> What this task involves: Duplicate each line of the material below word for word, leaving nothing out.

(Stored data)

▼

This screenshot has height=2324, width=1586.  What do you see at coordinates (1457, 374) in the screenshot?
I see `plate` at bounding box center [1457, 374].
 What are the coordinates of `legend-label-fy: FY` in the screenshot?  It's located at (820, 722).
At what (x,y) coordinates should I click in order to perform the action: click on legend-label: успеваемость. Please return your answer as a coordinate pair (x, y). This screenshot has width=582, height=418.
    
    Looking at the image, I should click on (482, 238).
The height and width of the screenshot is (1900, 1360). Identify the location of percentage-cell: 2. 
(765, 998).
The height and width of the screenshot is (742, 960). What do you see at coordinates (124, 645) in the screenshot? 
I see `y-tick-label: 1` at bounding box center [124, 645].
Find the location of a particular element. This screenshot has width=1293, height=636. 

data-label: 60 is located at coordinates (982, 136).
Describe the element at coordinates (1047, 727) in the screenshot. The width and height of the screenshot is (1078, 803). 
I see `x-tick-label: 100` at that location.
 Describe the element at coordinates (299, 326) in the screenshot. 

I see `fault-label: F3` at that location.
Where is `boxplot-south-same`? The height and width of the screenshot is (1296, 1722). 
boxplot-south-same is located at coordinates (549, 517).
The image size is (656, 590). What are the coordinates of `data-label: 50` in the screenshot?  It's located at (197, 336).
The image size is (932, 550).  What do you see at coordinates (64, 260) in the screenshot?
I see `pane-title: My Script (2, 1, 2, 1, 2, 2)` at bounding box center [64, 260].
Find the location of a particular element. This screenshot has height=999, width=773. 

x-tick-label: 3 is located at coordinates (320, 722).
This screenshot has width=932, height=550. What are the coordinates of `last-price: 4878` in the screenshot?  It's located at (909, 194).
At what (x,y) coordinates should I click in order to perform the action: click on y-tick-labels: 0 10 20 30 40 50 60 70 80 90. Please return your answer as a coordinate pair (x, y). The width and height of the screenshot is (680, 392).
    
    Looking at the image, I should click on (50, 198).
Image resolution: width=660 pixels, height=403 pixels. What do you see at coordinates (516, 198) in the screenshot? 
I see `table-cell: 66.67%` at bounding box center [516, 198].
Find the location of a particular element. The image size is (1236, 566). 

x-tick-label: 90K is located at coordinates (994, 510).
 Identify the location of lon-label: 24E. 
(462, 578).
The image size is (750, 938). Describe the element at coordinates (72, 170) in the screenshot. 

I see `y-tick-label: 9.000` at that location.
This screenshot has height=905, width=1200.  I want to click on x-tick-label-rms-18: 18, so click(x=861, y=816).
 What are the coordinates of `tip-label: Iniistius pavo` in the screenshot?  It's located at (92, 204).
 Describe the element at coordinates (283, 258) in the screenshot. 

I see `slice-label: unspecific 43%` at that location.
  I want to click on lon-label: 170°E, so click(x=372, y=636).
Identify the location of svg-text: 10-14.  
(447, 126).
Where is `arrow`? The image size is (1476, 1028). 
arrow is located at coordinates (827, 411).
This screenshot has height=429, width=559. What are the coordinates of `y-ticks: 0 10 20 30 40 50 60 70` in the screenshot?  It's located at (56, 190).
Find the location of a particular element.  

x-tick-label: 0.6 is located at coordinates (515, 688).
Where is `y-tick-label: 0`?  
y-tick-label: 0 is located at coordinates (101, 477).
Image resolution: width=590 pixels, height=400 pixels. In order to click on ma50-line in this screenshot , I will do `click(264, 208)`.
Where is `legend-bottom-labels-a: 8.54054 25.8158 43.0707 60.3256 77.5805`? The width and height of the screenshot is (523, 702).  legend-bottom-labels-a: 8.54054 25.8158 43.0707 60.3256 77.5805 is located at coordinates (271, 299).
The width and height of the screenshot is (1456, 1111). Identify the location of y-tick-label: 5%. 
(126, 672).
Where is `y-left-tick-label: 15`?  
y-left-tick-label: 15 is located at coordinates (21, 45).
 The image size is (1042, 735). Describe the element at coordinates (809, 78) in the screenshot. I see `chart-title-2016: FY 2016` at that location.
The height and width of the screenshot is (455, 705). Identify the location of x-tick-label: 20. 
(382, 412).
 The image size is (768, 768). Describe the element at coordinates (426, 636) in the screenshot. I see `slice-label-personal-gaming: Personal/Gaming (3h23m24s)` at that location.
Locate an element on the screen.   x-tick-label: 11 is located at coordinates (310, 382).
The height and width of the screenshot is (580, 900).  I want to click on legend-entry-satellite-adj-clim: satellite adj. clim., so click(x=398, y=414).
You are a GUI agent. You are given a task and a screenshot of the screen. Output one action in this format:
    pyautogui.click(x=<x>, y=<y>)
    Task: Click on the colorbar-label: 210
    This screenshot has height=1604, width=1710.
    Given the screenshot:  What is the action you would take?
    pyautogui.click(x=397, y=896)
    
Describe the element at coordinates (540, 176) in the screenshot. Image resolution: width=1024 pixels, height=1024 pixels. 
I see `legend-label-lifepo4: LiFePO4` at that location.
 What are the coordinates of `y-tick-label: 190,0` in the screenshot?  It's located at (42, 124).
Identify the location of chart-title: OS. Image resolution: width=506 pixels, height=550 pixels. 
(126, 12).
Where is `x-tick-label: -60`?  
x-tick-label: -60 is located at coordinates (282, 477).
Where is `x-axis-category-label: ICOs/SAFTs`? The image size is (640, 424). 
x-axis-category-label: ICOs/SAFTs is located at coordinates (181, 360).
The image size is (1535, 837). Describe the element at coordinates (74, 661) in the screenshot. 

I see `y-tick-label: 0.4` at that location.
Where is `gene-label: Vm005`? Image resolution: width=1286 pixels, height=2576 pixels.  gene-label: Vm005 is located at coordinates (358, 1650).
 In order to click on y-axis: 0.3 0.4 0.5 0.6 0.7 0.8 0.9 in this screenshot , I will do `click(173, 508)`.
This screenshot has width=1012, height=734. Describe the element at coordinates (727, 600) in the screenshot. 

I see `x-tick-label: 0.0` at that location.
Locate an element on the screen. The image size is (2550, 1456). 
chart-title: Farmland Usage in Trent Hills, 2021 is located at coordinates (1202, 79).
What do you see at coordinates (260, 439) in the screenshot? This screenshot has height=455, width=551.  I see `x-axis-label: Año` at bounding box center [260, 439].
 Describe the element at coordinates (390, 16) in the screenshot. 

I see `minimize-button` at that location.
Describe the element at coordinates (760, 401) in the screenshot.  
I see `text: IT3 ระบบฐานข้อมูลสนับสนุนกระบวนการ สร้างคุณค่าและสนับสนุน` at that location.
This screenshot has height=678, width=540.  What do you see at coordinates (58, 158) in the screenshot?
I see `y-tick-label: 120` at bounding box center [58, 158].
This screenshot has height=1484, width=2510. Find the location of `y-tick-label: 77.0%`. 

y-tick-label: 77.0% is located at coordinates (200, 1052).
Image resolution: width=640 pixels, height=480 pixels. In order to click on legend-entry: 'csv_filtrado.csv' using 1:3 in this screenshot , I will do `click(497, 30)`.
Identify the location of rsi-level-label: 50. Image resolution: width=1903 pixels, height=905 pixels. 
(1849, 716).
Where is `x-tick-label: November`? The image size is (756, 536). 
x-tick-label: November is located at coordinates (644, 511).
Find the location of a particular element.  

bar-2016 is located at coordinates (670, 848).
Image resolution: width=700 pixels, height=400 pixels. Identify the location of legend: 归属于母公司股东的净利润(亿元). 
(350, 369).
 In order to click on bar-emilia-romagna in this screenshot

▲

> Written solution:
This screenshot has height=2324, width=1586.  What do you see at coordinates (1457, 374) in the screenshot?
I see `plate` at bounding box center [1457, 374].
 What are the coordinates of `legend-label-fy: FY` in the screenshot?  It's located at (820, 722).
At what (x,y) coordinates should I click in order to perform the action: click on legend-label: успеваемость. Please return your answer as a coordinate pair (x, y). This screenshot has width=582, height=418.
    
    Looking at the image, I should click on (482, 238).
The height and width of the screenshot is (1900, 1360). Identify the location of percentage-cell: 2. 
(765, 998).
The height and width of the screenshot is (742, 960). What do you see at coordinates (124, 645) in the screenshot? 
I see `y-tick-label: 1` at bounding box center [124, 645].
Find the location of a particular element. This screenshot has width=1293, height=636. 

data-label: 60 is located at coordinates (982, 136).
Describe the element at coordinates (1047, 727) in the screenshot. The width and height of the screenshot is (1078, 803). 
I see `x-tick-label: 100` at that location.
 Describe the element at coordinates (299, 326) in the screenshot. 

I see `fault-label: F3` at that location.
Where is `boxplot-south-same`? The height and width of the screenshot is (1296, 1722). 
boxplot-south-same is located at coordinates (549, 517).
The image size is (656, 590). What are the coordinates of `data-label: 50` in the screenshot?  It's located at (197, 336).
The image size is (932, 550).  What do you see at coordinates (64, 260) in the screenshot?
I see `pane-title: My Script (2, 1, 2, 1, 2, 2)` at bounding box center [64, 260].
Find the location of a particular element. This screenshot has height=999, width=773. 

x-tick-label: 3 is located at coordinates (320, 722).
This screenshot has width=932, height=550. What are the coordinates of `last-price: 4878` in the screenshot?  It's located at (909, 194).
At what (x,y) coordinates should I click in order to perform the action: click on y-tick-labels: 0 10 20 30 40 50 60 70 80 90. Please return your answer as a coordinate pair (x, y). The width and height of the screenshot is (680, 392).
    
    Looking at the image, I should click on (50, 198).
Image resolution: width=660 pixels, height=403 pixels. What do you see at coordinates (516, 198) in the screenshot? 
I see `table-cell: 66.67%` at bounding box center [516, 198].
Find the location of a particular element. The image size is (1236, 566). 

x-tick-label: 90K is located at coordinates (994, 510).
 Identify the location of lon-label: 24E. 
(462, 578).
The image size is (750, 938). Describe the element at coordinates (72, 170) in the screenshot. 

I see `y-tick-label: 9.000` at that location.
This screenshot has height=905, width=1200.  I want to click on x-tick-label-rms-18: 18, so click(x=861, y=816).
 What are the coordinates of `tip-label: Iniistius pavo` in the screenshot?  It's located at (92, 204).
 Describe the element at coordinates (283, 258) in the screenshot. 

I see `slice-label: unspecific 43%` at that location.
  I want to click on lon-label: 170°E, so click(x=372, y=636).
Identify the location of svg-text: 10-14.  
(447, 126).
Where is `arrow`? The image size is (1476, 1028). 
arrow is located at coordinates (827, 411).
This screenshot has height=429, width=559. What are the coordinates of `y-ticks: 0 10 20 30 40 50 60 70` in the screenshot?  It's located at (56, 190).
Find the location of a particular element.  

x-tick-label: 0.6 is located at coordinates (515, 688).
Where is `y-tick-label: 0`?  
y-tick-label: 0 is located at coordinates (101, 477).
Image resolution: width=590 pixels, height=400 pixels. In order to click on ma50-line in this screenshot , I will do `click(264, 208)`.
Where is `legend-bottom-labels-a: 8.54054 25.8158 43.0707 60.3256 77.5805`? The width and height of the screenshot is (523, 702).  legend-bottom-labels-a: 8.54054 25.8158 43.0707 60.3256 77.5805 is located at coordinates (271, 299).
The width and height of the screenshot is (1456, 1111). Identify the location of y-tick-label: 5%. 
(126, 672).
Where is `y-left-tick-label: 15`?  
y-left-tick-label: 15 is located at coordinates (21, 45).
 The image size is (1042, 735). Describe the element at coordinates (809, 78) in the screenshot. I see `chart-title-2016: FY 2016` at that location.
The height and width of the screenshot is (455, 705). Identify the location of x-tick-label: 20. 
(382, 412).
 The image size is (768, 768). Describe the element at coordinates (426, 636) in the screenshot. I see `slice-label-personal-gaming: Personal/Gaming (3h23m24s)` at that location.
Locate an element on the screen.   x-tick-label: 11 is located at coordinates (310, 382).
The height and width of the screenshot is (580, 900).  I want to click on legend-entry-satellite-adj-clim: satellite adj. clim., so click(x=398, y=414).
You are a GUI agent. You are given a task and a screenshot of the screen. Output one action in this format:
    pyautogui.click(x=<x>, y=<y>)
    Task: Click on the colorbar-label: 210
    This screenshot has height=1604, width=1710.
    Given the screenshot:  What is the action you would take?
    pyautogui.click(x=397, y=896)
    
Describe the element at coordinates (540, 176) in the screenshot. Image resolution: width=1024 pixels, height=1024 pixels. 
I see `legend-label-lifepo4: LiFePO4` at that location.
 What are the coordinates of `y-tick-label: 190,0` in the screenshot?  It's located at (42, 124).
Identify the location of chart-title: OS. Image resolution: width=506 pixels, height=550 pixels. 
(126, 12).
Where is `x-tick-label: -60`?  
x-tick-label: -60 is located at coordinates (282, 477).
Where is `x-axis-category-label: ICOs/SAFTs`? The image size is (640, 424). 
x-axis-category-label: ICOs/SAFTs is located at coordinates (181, 360).
The image size is (1535, 837). Describe the element at coordinates (74, 661) in the screenshot. 

I see `y-tick-label: 0.4` at that location.
Where is `gene-label: Vm005`? Image resolution: width=1286 pixels, height=2576 pixels.  gene-label: Vm005 is located at coordinates (358, 1650).
 In order to click on y-axis: 0.3 0.4 0.5 0.6 0.7 0.8 0.9 in this screenshot , I will do `click(173, 508)`.
This screenshot has width=1012, height=734. Describe the element at coordinates (727, 600) in the screenshot. 

I see `x-tick-label: 0.0` at that location.
Locate an element on the screen. The image size is (2550, 1456). 
chart-title: Farmland Usage in Trent Hills, 2021 is located at coordinates (1202, 79).
What do you see at coordinates (260, 439) in the screenshot? This screenshot has height=455, width=551.  I see `x-axis-label: Año` at bounding box center [260, 439].
 Describe the element at coordinates (390, 16) in the screenshot. 

I see `minimize-button` at that location.
Describe the element at coordinates (760, 401) in the screenshot.  
I see `text: IT3 ระบบฐานข้อมูลสนับสนุนกระบวนการ สร้างคุณค่าและสนับสนุน` at that location.
This screenshot has height=678, width=540.  What do you see at coordinates (58, 158) in the screenshot?
I see `y-tick-label: 120` at bounding box center [58, 158].
This screenshot has height=1484, width=2510. Find the location of `y-tick-label: 77.0%`. 

y-tick-label: 77.0% is located at coordinates (200, 1052).
Image resolution: width=640 pixels, height=480 pixels. In order to click on legend-entry: 'csv_filtrado.csv' using 1:3 in this screenshot , I will do `click(497, 30)`.
Identify the location of rsi-level-label: 50. Image resolution: width=1903 pixels, height=905 pixels. 
(1849, 716).
Where is `x-tick-label: November`? The image size is (756, 536). 
x-tick-label: November is located at coordinates (644, 511).
Find the location of a particular element.  

bar-2016 is located at coordinates (670, 848).
Image resolution: width=700 pixels, height=400 pixels. Identify the location of legend: 归属于母公司股东的净利润(亿元). 
(350, 369).
 In order to click on bar-emilia-romagna in this screenshot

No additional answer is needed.